WeWork Reportedly to File for Bankruptcy This Month
The coworking company just said it would withhold interest payment on some of its notes.
WeWork is planning to file for bankruptcy as early as next week, sources have told the Wall Street Journal. Earlier Bloomberg also reported the company would file for bankruptcy in November.
WeWork declined to comment to the WSJ on what a spokesperson called “speculation.”
The only public announcement from the company came in the form of a securities filing in which it said it would withhold interest payment of about $6.4 million on some of its notes even though it has the cash to make the payment. It now has a 30-day grace period. The company also said it entered into an agreement with creditors for temporary postponement of payments for some of its other notes. “The forbearance agreement provides time to continue in the positive conversations with our key financial stakeholders and engage with them to implement our ongoing strategic efforts to enhance our capital structure,” the WeWork spokesperson told the WSJ.

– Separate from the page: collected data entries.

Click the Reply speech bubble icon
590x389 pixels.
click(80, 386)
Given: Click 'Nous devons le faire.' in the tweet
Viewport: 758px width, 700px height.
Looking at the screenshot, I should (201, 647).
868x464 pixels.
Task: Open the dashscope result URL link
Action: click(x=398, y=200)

WeWork itself has flirted publicly with the question of its solvency, announcing in August that it might need to file for bankruptcy. At the time, CEO David Tolley said that it plans to negotiate heavily with landlords to get lease concessions.
Tolley informed its landlords that its current lease liabilities – which were over two-thirds of total operating expenses in the second quarter – are too high and “dramatically out of step with current market conditions.
“We are taking immediate action to permanently fix our inflexible and high-cost lease portfolio to achieve the sustainable operating model that we need to serve our members for many years to come.”
That means “a process of global engagement with our landlords to renegotiate nearly all our leases,” he wrote.
The negotiating process was likely distasteful for office landlords, many of which are already struggling with high vacancy rates. But a bankruptcy gives WeWork the ability to reject undesirable leases and to walk away from any resulting damages claim. The rejected leases then turn into unsecured debt, meaning the landlords would line up behind bondholders and any other secured creditors.